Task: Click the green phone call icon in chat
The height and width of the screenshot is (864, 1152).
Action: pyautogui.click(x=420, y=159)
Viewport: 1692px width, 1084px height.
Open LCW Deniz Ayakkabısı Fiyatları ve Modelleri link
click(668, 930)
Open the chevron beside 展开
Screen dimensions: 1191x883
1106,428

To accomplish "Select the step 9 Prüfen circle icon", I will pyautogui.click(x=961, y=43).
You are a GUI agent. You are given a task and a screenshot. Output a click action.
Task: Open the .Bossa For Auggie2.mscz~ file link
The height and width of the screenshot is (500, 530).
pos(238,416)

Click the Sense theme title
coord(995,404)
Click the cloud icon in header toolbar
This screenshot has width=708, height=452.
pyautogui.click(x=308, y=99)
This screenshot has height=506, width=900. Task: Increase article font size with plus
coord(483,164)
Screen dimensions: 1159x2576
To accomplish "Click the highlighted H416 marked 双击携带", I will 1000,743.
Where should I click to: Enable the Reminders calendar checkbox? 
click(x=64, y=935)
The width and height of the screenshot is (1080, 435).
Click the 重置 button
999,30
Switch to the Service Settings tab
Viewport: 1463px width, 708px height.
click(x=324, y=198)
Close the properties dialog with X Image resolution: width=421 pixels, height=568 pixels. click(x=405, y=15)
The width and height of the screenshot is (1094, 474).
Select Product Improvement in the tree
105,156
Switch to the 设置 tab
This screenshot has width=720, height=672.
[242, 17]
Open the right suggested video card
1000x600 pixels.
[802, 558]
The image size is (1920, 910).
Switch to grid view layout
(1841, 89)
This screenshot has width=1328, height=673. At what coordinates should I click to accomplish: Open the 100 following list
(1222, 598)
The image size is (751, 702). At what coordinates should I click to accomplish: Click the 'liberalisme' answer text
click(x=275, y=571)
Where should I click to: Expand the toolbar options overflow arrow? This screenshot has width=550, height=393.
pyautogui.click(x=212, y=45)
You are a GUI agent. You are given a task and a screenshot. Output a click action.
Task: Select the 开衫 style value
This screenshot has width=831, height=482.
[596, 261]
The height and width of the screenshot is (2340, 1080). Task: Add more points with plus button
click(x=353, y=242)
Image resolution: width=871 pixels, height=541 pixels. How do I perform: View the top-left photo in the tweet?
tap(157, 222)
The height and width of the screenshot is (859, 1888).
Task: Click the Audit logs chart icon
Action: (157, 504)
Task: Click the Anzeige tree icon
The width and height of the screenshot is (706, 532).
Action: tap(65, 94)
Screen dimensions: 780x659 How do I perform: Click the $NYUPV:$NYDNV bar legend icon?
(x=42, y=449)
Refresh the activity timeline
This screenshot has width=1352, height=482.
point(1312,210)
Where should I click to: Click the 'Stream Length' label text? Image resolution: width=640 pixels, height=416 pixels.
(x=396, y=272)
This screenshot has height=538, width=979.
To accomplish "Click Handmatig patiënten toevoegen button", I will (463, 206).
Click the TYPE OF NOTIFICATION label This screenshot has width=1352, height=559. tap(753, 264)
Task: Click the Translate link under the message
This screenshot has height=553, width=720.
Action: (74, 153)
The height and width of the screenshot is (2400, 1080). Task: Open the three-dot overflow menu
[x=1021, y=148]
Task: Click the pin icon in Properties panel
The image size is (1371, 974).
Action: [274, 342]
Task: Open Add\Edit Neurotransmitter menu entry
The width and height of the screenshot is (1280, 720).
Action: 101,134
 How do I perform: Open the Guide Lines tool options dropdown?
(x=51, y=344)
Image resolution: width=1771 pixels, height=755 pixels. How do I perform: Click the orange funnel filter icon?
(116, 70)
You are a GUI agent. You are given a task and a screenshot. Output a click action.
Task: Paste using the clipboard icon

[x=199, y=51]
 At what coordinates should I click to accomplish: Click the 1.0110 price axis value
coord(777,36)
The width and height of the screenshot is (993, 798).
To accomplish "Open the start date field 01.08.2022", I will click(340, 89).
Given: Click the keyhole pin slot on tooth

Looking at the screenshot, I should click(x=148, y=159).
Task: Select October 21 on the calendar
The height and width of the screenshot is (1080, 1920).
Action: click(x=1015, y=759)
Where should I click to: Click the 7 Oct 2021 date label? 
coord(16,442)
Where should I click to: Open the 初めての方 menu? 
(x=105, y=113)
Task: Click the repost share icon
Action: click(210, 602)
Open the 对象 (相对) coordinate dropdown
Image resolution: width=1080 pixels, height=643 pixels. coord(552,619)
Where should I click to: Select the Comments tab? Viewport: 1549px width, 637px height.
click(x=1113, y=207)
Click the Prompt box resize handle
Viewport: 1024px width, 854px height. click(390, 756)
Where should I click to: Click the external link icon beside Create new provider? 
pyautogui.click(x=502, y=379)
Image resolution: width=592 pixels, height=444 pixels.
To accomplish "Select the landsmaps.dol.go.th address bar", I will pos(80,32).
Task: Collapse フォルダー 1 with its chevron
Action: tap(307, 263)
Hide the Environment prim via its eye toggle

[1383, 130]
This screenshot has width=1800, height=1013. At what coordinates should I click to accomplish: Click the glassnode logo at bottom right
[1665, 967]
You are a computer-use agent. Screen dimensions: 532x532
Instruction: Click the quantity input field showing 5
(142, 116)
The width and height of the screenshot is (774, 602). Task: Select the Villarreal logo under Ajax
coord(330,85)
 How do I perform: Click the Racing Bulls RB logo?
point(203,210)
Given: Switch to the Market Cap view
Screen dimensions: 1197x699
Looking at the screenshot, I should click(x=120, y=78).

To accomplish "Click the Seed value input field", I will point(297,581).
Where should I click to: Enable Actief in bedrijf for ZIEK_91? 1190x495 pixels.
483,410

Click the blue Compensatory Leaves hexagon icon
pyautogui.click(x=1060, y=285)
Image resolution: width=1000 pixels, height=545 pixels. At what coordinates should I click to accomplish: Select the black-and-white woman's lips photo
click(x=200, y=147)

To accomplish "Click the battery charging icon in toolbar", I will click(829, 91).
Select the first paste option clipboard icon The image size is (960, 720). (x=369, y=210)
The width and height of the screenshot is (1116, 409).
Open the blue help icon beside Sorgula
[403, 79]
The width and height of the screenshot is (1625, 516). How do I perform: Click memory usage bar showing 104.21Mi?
■ ■ ■
Exercise description: Write each entry out again, exactly as it reads above.

Response to this task:
Task: Click the green phone call icon in chat
The height and width of the screenshot is (864, 1152).
Action: pyautogui.click(x=420, y=159)
Viewport: 1692px width, 1084px height.
Open LCW Deniz Ayakkabısı Fiyatları ve Modelleri link
click(668, 930)
Open the chevron beside 展开
Screen dimensions: 1191x883
1106,428

To accomplish "Select the step 9 Prüfen circle icon", I will pyautogui.click(x=961, y=43).
You are a GUI agent. You are given a task and a screenshot. Output a click action.
Task: Open the .Bossa For Auggie2.mscz~ file link
The height and width of the screenshot is (500, 530).
pos(238,416)

Click the Sense theme title
coord(995,404)
Click the cloud icon in header toolbar
This screenshot has width=708, height=452.
pyautogui.click(x=308, y=99)
This screenshot has height=506, width=900. Task: Increase article font size with plus
coord(483,164)
Screen dimensions: 1159x2576
To accomplish "Click the highlighted H416 marked 双击携带", I will 1000,743.
Where should I click to: Enable the Reminders calendar checkbox? 
click(x=64, y=935)
The width and height of the screenshot is (1080, 435).
Click the 重置 button
999,30
Switch to the Service Settings tab
Viewport: 1463px width, 708px height.
click(x=324, y=198)
Close the properties dialog with X Image resolution: width=421 pixels, height=568 pixels. click(x=405, y=15)
The width and height of the screenshot is (1094, 474).
Select Product Improvement in the tree
105,156
Switch to the 设置 tab
This screenshot has width=720, height=672.
[242, 17]
Open the right suggested video card
1000x600 pixels.
[802, 558]
The image size is (1920, 910).
Switch to grid view layout
(1841, 89)
This screenshot has width=1328, height=673. At what coordinates should I click to accomplish: Open the 100 following list
(1222, 598)
The image size is (751, 702). At what coordinates should I click to accomplish: Click the 'liberalisme' answer text
click(x=275, y=571)
Where should I click to: Expand the toolbar options overflow arrow? This screenshot has width=550, height=393.
pyautogui.click(x=212, y=45)
You are a GUI agent. You are given a task and a screenshot. Output a click action.
Task: Select the 开衫 style value
This screenshot has width=831, height=482.
[596, 261]
The height and width of the screenshot is (2340, 1080). Task: Add more points with plus button
click(x=353, y=242)
Image resolution: width=871 pixels, height=541 pixels. How do I perform: View the top-left photo in the tweet?
tap(157, 222)
The height and width of the screenshot is (859, 1888).
Task: Click the Audit logs chart icon
Action: (157, 504)
Task: Click the Anzeige tree icon
The width and height of the screenshot is (706, 532).
Action: tap(65, 94)
Screen dimensions: 780x659 How do I perform: Click the $NYUPV:$NYDNV bar legend icon?
(x=42, y=449)
Refresh the activity timeline
This screenshot has width=1352, height=482.
point(1312,210)
Where should I click to: Click the 'Stream Length' label text? Image resolution: width=640 pixels, height=416 pixels.
(x=396, y=272)
This screenshot has height=538, width=979.
To accomplish "Click Handmatig patiënten toevoegen button", I will (463, 206).
Click the TYPE OF NOTIFICATION label This screenshot has width=1352, height=559. tap(753, 264)
Task: Click the Translate link under the message
This screenshot has height=553, width=720.
Action: (74, 153)
The height and width of the screenshot is (2400, 1080). Task: Open the three-dot overflow menu
[x=1021, y=148]
Task: Click the pin icon in Properties panel
The image size is (1371, 974).
Action: [274, 342]
Task: Open Add\Edit Neurotransmitter menu entry
The width and height of the screenshot is (1280, 720).
Action: 101,134
 How do I perform: Open the Guide Lines tool options dropdown?
(x=51, y=344)
Image resolution: width=1771 pixels, height=755 pixels. How do I perform: Click the orange funnel filter icon?
(116, 70)
You are a GUI agent. You are given a task and a screenshot. Output a click action.
Task: Paste using the clipboard icon

[x=199, y=51]
 At what coordinates should I click to accomplish: Click the 1.0110 price axis value
coord(777,36)
The width and height of the screenshot is (993, 798).
To accomplish "Open the start date field 01.08.2022", I will click(340, 89).
Given: Click the keyhole pin slot on tooth

Looking at the screenshot, I should click(x=148, y=159).
Task: Select October 21 on the calendar
The height and width of the screenshot is (1080, 1920).
Action: click(x=1015, y=759)
Where should I click to: Click the 7 Oct 2021 date label? 
coord(16,442)
Where should I click to: Open the 初めての方 menu? 
(x=105, y=113)
Task: Click the repost share icon
Action: click(210, 602)
Open the 对象 (相对) coordinate dropdown
Image resolution: width=1080 pixels, height=643 pixels. coord(552,619)
Where should I click to: Select the Comments tab? Viewport: 1549px width, 637px height.
click(x=1113, y=207)
Click the Prompt box resize handle
Viewport: 1024px width, 854px height. click(390, 756)
Where should I click to: Click the external link icon beside Create new provider? 
pyautogui.click(x=502, y=379)
Image resolution: width=592 pixels, height=444 pixels.
To accomplish "Select the landsmaps.dol.go.th address bar", I will pos(80,32).
Task: Collapse フォルダー 1 with its chevron
Action: tap(307, 263)
Hide the Environment prim via its eye toggle

[1383, 130]
This screenshot has width=1800, height=1013. At what coordinates should I click to accomplish: Click the glassnode logo at bottom right
[1665, 967]
You are a computer-use agent. Screen dimensions: 532x532
Instruction: Click the quantity input field showing 5
(142, 116)
The width and height of the screenshot is (774, 602). Task: Select the Villarreal logo under Ajax
coord(330,85)
 How do I perform: Click the Racing Bulls RB logo?
point(203,210)
Given: Switch to the Market Cap view
Screen dimensions: 1197x699
Looking at the screenshot, I should click(x=120, y=78).

To accomplish "Click the Seed value input field", I will point(297,581).
Where should I click to: Enable Actief in bedrijf for ZIEK_91? 1190x495 pixels.
483,410

Click the blue Compensatory Leaves hexagon icon
pyautogui.click(x=1060, y=285)
Image resolution: width=1000 pixels, height=545 pixels. At what coordinates should I click to accomplish: Select the black-and-white woman's lips photo
click(x=200, y=147)

To accomplish "Click the battery charging icon in toolbar", I will click(829, 91).
Select the first paste option clipboard icon The image size is (960, 720). (x=369, y=210)
The width and height of the screenshot is (1116, 409).
Open the blue help icon beside Sorgula
[403, 79]
The width and height of the screenshot is (1625, 516). How do I perform: Click memory usage bar showing 104.21Mi?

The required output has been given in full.